Curious to know if this has happened to anyone else. Without going into too much detail, I used to live in a house with my ex partner who was emotionally and verbally abusive. He made the house extremely tense, with his fits of rage followed by days and weeks of silence. Most of my friends stopped coming over because of the energy of the house. I mean you could feel tension just when you walked in, but I was very used to it being his wife. I had my first occurrence in the first house we shared that was a late 80s cape cod. I moved in after we got engaged and for the first 6 months everything was great and normal. Sometimes, my dog would bark incessantly at the end of the hallway at nothing in particular and Id pick up on some old house creaks…Eventually we got married and continued to lived there while looking for a newer home.

When my husband started a night shift job things changed. While still in the cape cod, we began to argue and he would follow me around the house yelling at me until i “solved things” by apologizing and catering to him and wed move on.
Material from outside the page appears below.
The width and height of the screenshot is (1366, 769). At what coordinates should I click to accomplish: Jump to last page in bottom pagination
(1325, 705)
His attitude became hostile and i began my career of walking on eggshells. Things were fine as long as he was happy. He was happy as long as I had meals made, clean house, brought home money, didn’t see my friends, let him do whatever he want, left him alone, didn’t look upset or look unhappy, didn’t talk too loud or too quiet, didn’t move too much in my sleep, did his laundry, color coded his clothes when i put them away all facing the same direction, didn’t try to talk to him before dinner, right after dinner, and definitely not in bed…you get the jist.
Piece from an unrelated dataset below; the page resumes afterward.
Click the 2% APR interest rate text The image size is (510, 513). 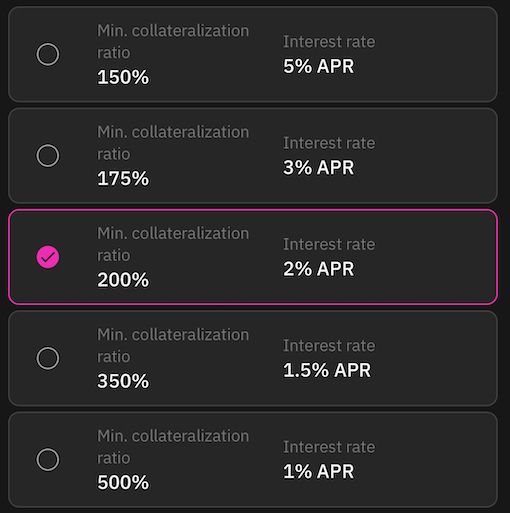tap(318, 269)
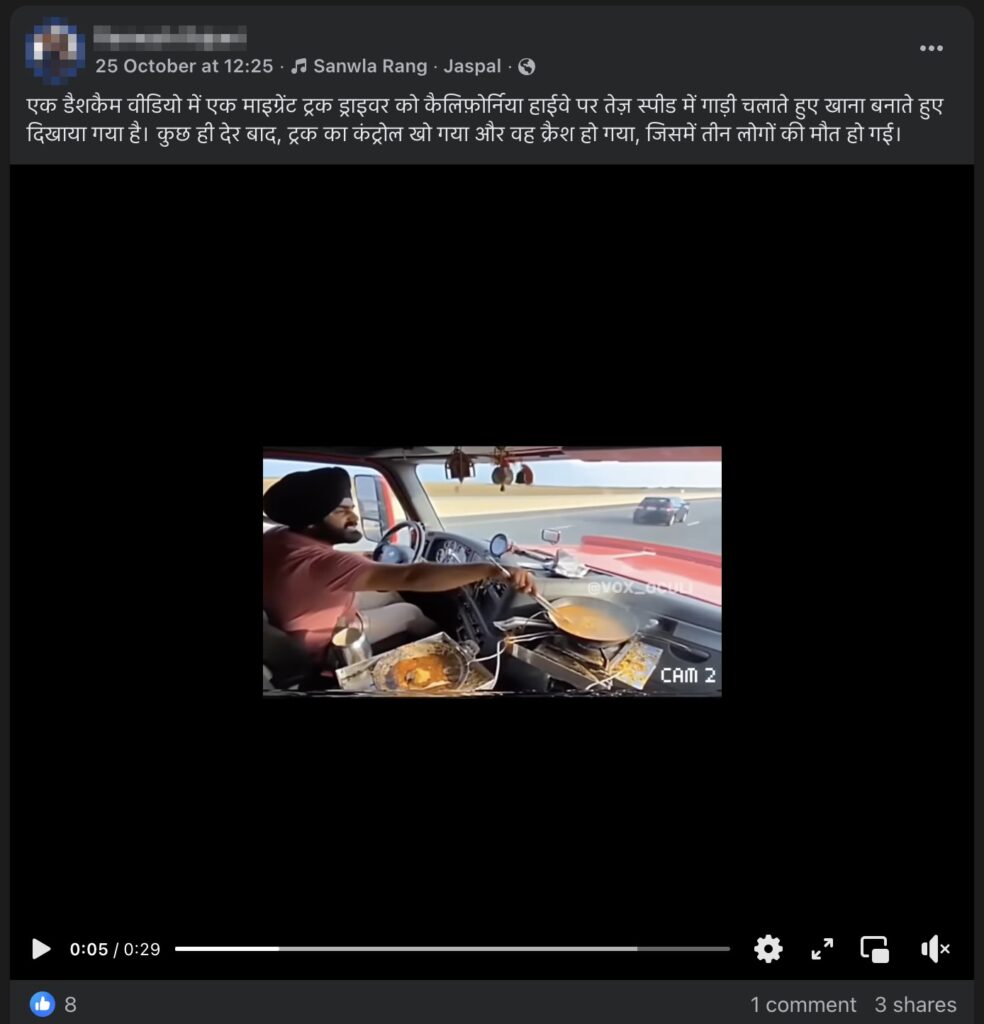Expand video to fullscreen
The image size is (984, 1024).
click(822, 949)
The first night I saw the shadow figure, I was home alone and he was working. I woke up in the middle of the night to him on his side of the bed, holding what looked like his cell phone. I could see his shoulder outline and the screen from the phone. I was surprised he was home early but did not want to make him angry by asking about it so i pretended to sleep. After a few minutes he hadnt moved at all so i reach to grab my phone and i checked the time, 3 something am. I turn over to him as i ask if hes okay and he is just standing there looking at me. I could see his outline, his ears and shoulders-it was like he was darker than the darkness. He was just standing there. My fight or flight sank in and i immediately took my pillow and threw it at “him” and grabbed my phone and ran out of the house. No one had broken in, no one was in there. I didnt sleep that night.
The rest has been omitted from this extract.